Les hiatus dont nous paraît fourmiller la poésie de ces temps reculés n'existaient pas même en prose. Ils étaient prévenus par des consonnes euphoniques qui s'intercalaient dans le langage, mais souvent omises dans l'écriture, surtout à mesure que la date des manuscrits se rapproche de nous. La tradition orale les a maintenues parmi le peuple. Les plus anciens monuments de notre langue, le livre des Rois, les sermons de saint Bernard, la chanson de Roland, et quelques autres, ne permettent aucun doute à cet égard:

«Achitofel parlad à Absalon.—Atalie entrad el temple (livre des Rois).—Tu as dous anemins: lo pechiet et la mort.—Chier frere, nos est mestier ke la chariteit aiens. (Saint Bernard.

Luisent cis elmes ki ad or sunt gemmés…
L'escus li fraint ki est à flurs et ad or…
(Roland, passim.)

«Ces casques brillent qui sont émaillés d'or…» (at or).

«Il lui brise son écu, orné de fleurs et d'or…»

Le participe passé passif prenait toujours à la fin un d ou un t euphonique, comme les substantifs en é, beautet, vanitet, nativitet; comme les troisièmes personnes en a, il at, il vat:

Un grant mouton cornut ocis.
(Dolopathos, p. 255.)
Apres iço i est Neimes venud,
E dit al rei: Ben l'avez entendud!
Guenes li quens ço vus ad respondud
(Roland, st. 16.)

«Après cela y est venu Naime (le duc de Bavière), et dit au roi: Bien l'avez entendu! le comte Ganelon vous a répondu cela.»

Ce t final euphonique est l'origine de la double forme bénie et bénite, le masculin étant, selon l'occasion, béni ou bénit, avec ou sans t126.

[126] Voyez le chapitre Des consonnes euphoniques, p. 89.

Ainsi, «Malbrou s'en vat en guerre.—Il reviendrat à Pasques,» sont parfaitement légitimes.

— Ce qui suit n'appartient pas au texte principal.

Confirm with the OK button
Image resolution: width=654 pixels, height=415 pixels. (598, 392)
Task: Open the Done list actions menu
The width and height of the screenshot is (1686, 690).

Un académicien attendant son confrère pour condamner ces cuirs, comme on appelle arrogamment les archaïsmes du peuple, demande: Vat il bientôt venir? At il oublié l'heure de la séance? Peut-être dînet il en ville?

L's euphonique n'est pas plus extraordinaire à la fin de ou qu'à la fin de quatre; et puisque l'ancienneté de cet usage, autrefois général, a contraint l'Académie elle-même d'autoriser quatreS yeux, je ne vois pas pourquoi l'on ferait plus de difficulté pour quatreS officiers. Deux, qui vient de Duo, n'a pas plus de droit à l's finale: ou dit pourtant deuX hommes; la première forme était dous hommes. Pourquoi deux a-t-il gardé seul sa finale euphonique? En vertu de quelle logique accorde-t-on à deux ce qu'on refuse à quatre? Ils étaient jadis sur le même pied. L'histoire des mots ressemble à celle des hommes, égaux en naissant, inégaux par les hasards de la fortune.

Le pronom masculin sonnait i:—i viendra,… i dira… qu'i dit…

Le pronom féminin, entre é fermé et ai:—é sait… é fait… é va… Madame à sa tour monte si haut qu'é peut monter.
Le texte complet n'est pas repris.